Fragmentierte Erzählstruktur mit variierendem Story-Fortschritt
Was zunächst spannend klingt, verliert im Spielverlauf leider an Zugkraft. Die einzelnen Routen halten sich mit relevanten Informationen zur Hauptstory zurück. Enthüllungen über den Mord an Rei werden hier und da gestreut, bleiben aber oft oberflächlich und ohne Bezug zu anderen Routen. Zwei Story-Wege geben merklich wichtigere Informationen preis, die anderen drei Routen bleiben im Kontext der Gesamtstory eher blass. Da die Reihenfolge frei wählbar ist, fehlt ein klarer Spannungsbogen. Die Freiheit in der Wahl der Routen schadet hier mehr, als der Erzählung einen Vorteil zu bieten. Das finale Kapitel nach Abschluss der Routen konnte mich hingegen wieder vollends überzeugen. Die Geschichte hat spannende Wendungen auf Lager und findet einen gelungenen Abschluss.
Die Dialoge sind solide geschrieben. Insbesondere die Unterhaltungen zwischen der Protagonistin Rei und den Engeln – allen voran der Kontrast zwischen der quirligen Himeru und dem ruhigen Mikotoru – haben mich fortlaufend gut unterhalten. Die fünf Minister zeichnen sich durch verschiedene Charakterzüge aus, die mir recht gut gefallen haben. Es ist gelungen inszeniert, wie Rei nach und nach herausfindet, in welcher Beziehung sie zu den Ministern stand. Die Routen erzählen in sich geschlossene Nebenhandlungen, die von eher langweilig zu hochspannend reichen.
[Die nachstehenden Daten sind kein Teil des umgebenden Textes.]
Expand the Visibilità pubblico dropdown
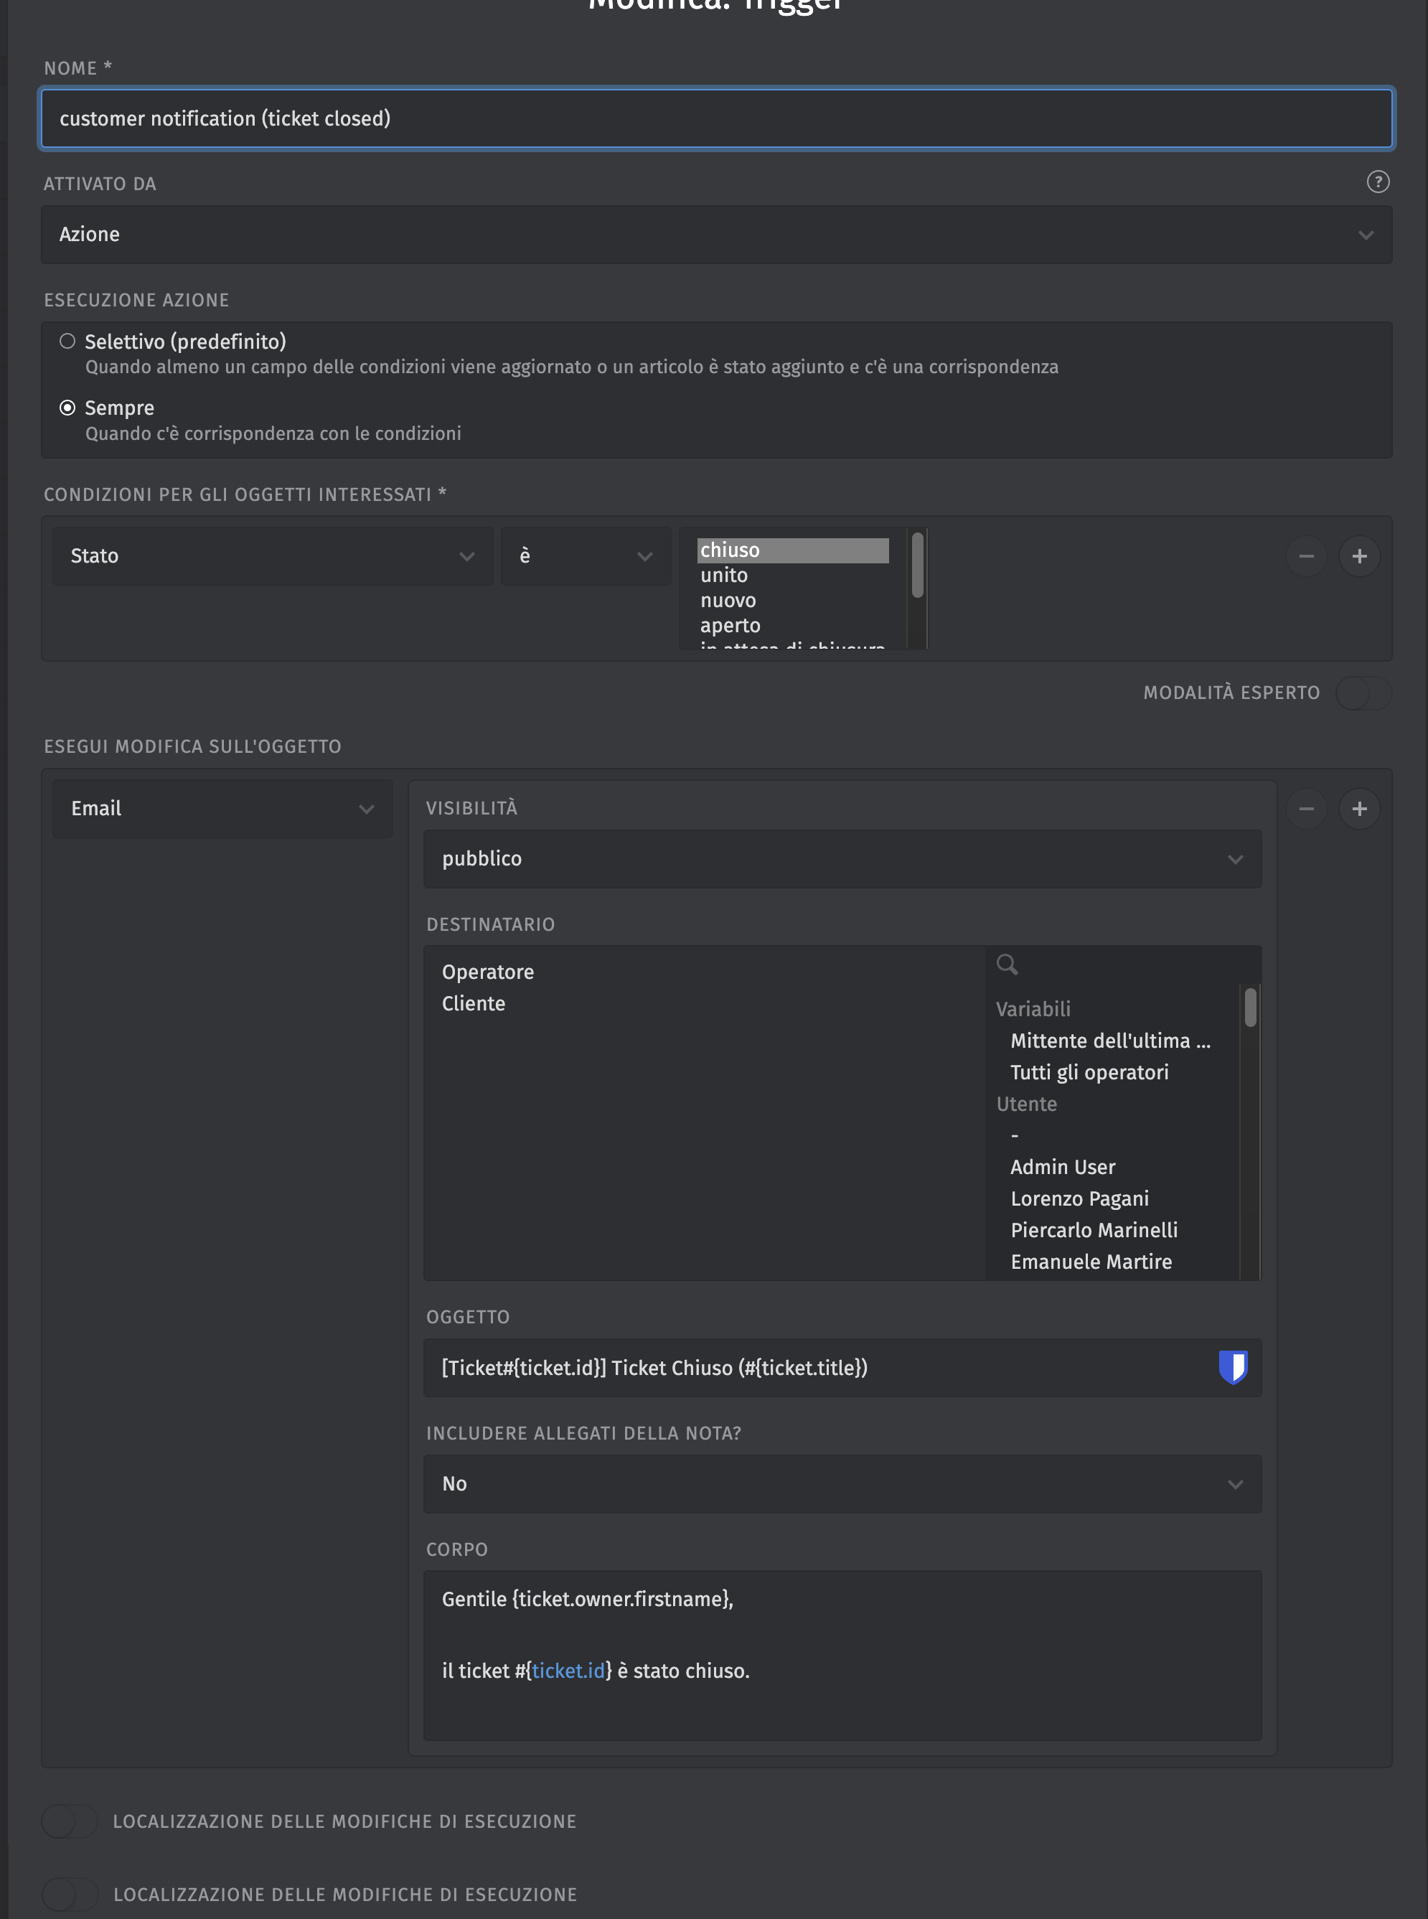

Visual Novel mit gemischten Gameplay – leider nur bedingt mit Tiefgang
Spielerisch setzt Shuten Order primär auf klassische Visual-Novel-Elemente: viel Text, viele Dialoge, wenig Interaktion. Dass fünf Routen präsentiert werden, hat nicht nur Auswirkungen auf die Story. Jede der fünf Routen verfügt über Eigenheiten im Spielgeschehen. Mal muss man einfache Rätsel lösen, mal ein Escape-Spiel bestreiten, mal seichte Schleichmanöver durchführen oder romantische Entscheidungen treffen. Im Vordergrund steht aber immerzu die Visual Novel-Präsentation. Die fünf Routen unterscheiden sich mechanisch, doch da die Minispiele simpel bleiben und die Interaktivität über alle fünf Routen begrenzt bleibt, will kaum spielerische Abwechslung aufkommen. Was mir hingegen gefallen hat, ist die thematische Vielfalt der einzelnen Routen. Jeder Minister oder jede Ministerin bringt eine eigene Perspektive und ein eigenes Problem mit, das Rei lösen muss, was für inhaltliche Abwechslung sorgt.
Stylisch und farbenfroh
Audiovisuell zählt Shuten Order nun zu meinen Lieblingstiteln unter den Visual Novels. Allen voran die grafische Darstellung hat mich auf Anhieb überzeugen können. Übergänge zwischen den Szenen fallen stylisch aus. Auch die Figurendesigns sind gelungen. Ich habe den Titel hauptsächlich auf dem Steam Deck OLED erlebt, auf dem die Optik wunderbar vermittelt wird. Dadurch, dass Shuten Order visuell häufig mit dicken schwarzen Konturen arbeitet, eignet sich ein OLED-Screen toll für das Erlebnis.
Und auch soundtechnisch weiß Shuten Order zu gefallen – mit passend ausgewählten japanischen Stimmen und einem atmosphärisch abgestimmten Soundtrack. Schade nur, dass keine englische Sprachausgabe aufgenommen wurde. Angesichts der Tatsache, dass Shuten Order vermeintlich unter einem kleinen Budget entstanden ist und dennoch einen beachtlichen Umfang von rund 30-40 Stunden Lese- und Spielinhalt bietet, ist das Fehlen von englischen Sprechern aber gut zu verkraften.